Deepnews.ai wants to make a decisive contribution to the sustainability of the journalistic information ecosystem by addressing two problems:
1. The lack of correlation between the cost of producing great editorial content and its economic value.
2. The vast untapped potential for news editorial products.
Deepnews.ai willl have a simple and accessible scoring system: the online platform receives a batch of news stories will score on a scale of 1 to 5 based on their journalistic quality. This is done automatically and in real time. This scoring system has multiple applications.
On the business side, the greatest potential is the possibility to adjust the price of an advertisement to the quality of the editorial context. There is room for improvement. Today, a story that required months of work and cost hundreds of thousands of dollars carries the same unitary value (a few dollars per thousand page views) as a short, gossipy article. But times are changing. In the digital ad business, indicators are blinking red: CPMs, click-through rates, and viewability are on a steady downward decline. We believe that inevitably, advertisers and marketers will seek high-quality content--as long as they can rely on a credible indicator of quality. Deepnews.ai will interface with ad servers to assess the value of a story and price and serve ads accordingly. The higher a story's quality score, the pricier the ad space adjacent to it can be. This adjustment will substantially raise the revenue per page to match the quality of news.
On the editorial side: The ability to assess the quality of news will open up opportunities for new products and services such as:
• Recommendation engines improvement: instead of relying on keywords or frequency, Deepnews.ai will surface stories based on substantial quality, which will increase the number of articles read per visit. (Currently, visitors to many news sites read less than two articles per visit).

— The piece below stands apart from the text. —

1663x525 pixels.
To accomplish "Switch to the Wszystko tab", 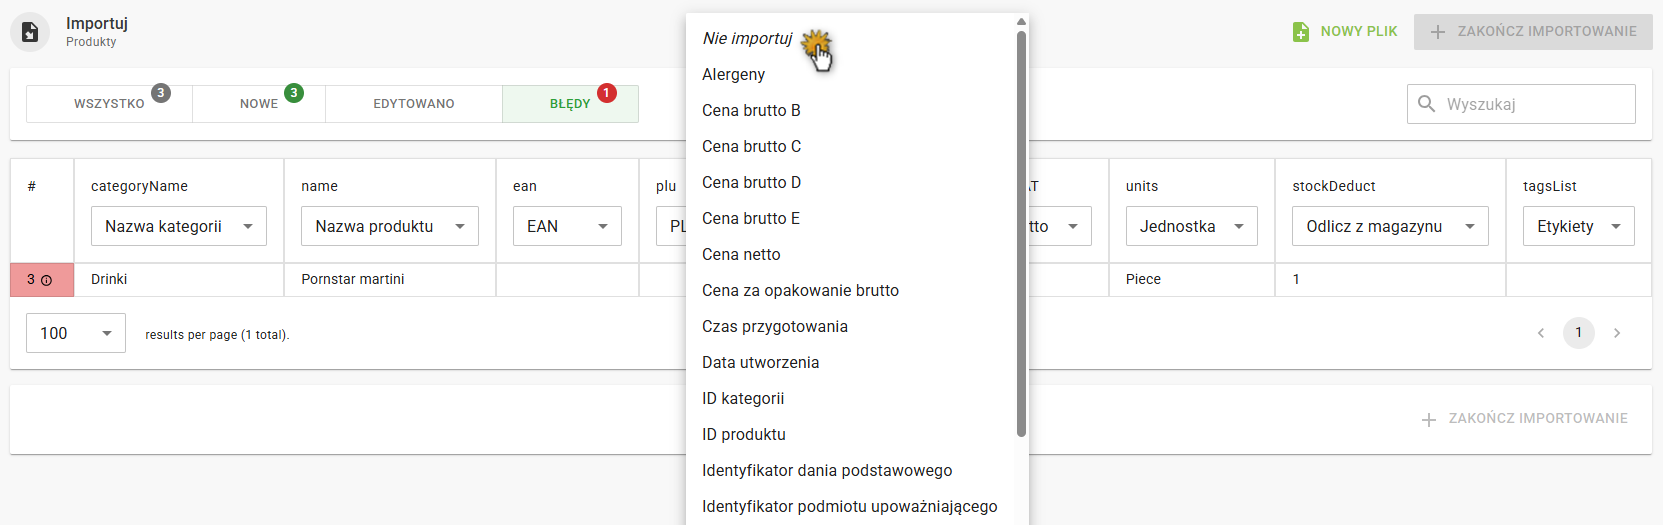I will [109, 104].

• Personalization: We believe a reader's profile should not be limited to consumption analytics but should reflect his or her editorial preferences. Deepnews.ai is considering a dedicated "tag" which will be able to connect stories' metadata with a reader's affinity.

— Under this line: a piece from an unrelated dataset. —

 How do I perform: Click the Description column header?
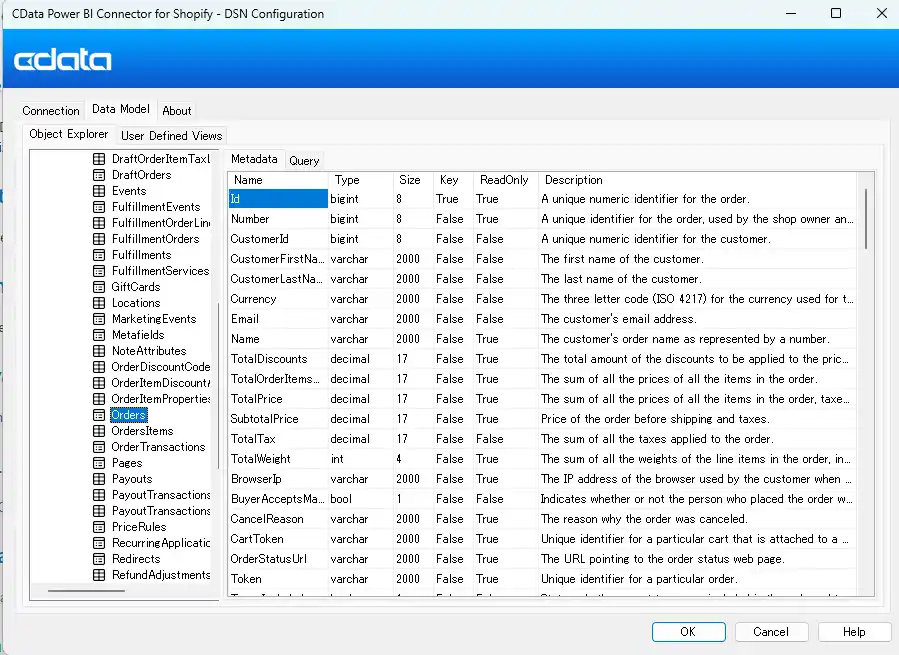point(573,180)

• Curation: Publishers will be able to use Deepnews.ai to offer curation services, a business currently left to players like Google and Apple. By providing technology that can automatically surface the best stories from trusted websites (even small ones), Deepnews.ai can help publishers expand their footprint.
The platform will be based on two of ML approaches: a feature-based model and a text content analytic model.
Using traditional ML methods, the first model assesses quality taking as input two sets of "signals" to assess the quality of journalistic work: Quantifiable Signals and Subjective Signals. Quantifiable Signals include the structure and patterns of the HTML page, advertising density, use of visual elements, bylines, word count, readability of the text, information density (number of quotes and named entities). This is processed data from news content. Subjective Signals are human scoring of quality based on criteria such as writing style, thoroughness, balance and fairness, timeliness, etc. These measures are produced by editors and experienced journalists.
The second approach is based on deep learning methods. Here, the goal is to build models that will be able to accurately classify an unseen incoming article purely based on the quality of the report, distinct from the metadata or the topic of discussion. The main challenge in many such deep learning approaches is the availability of labeled data. Nearly four million contemporary articles have been processed. They come from sources deemed as "good" or "commodity" (with no journalistic value-added). For the bulk of our data, the reputation and consistency of the news brand had a significant weight, but the objective is also to classify quality at a finer grained level, detached from the name of the source. To this end, various models are used to capture differences in writing that are agnostic to topical differences.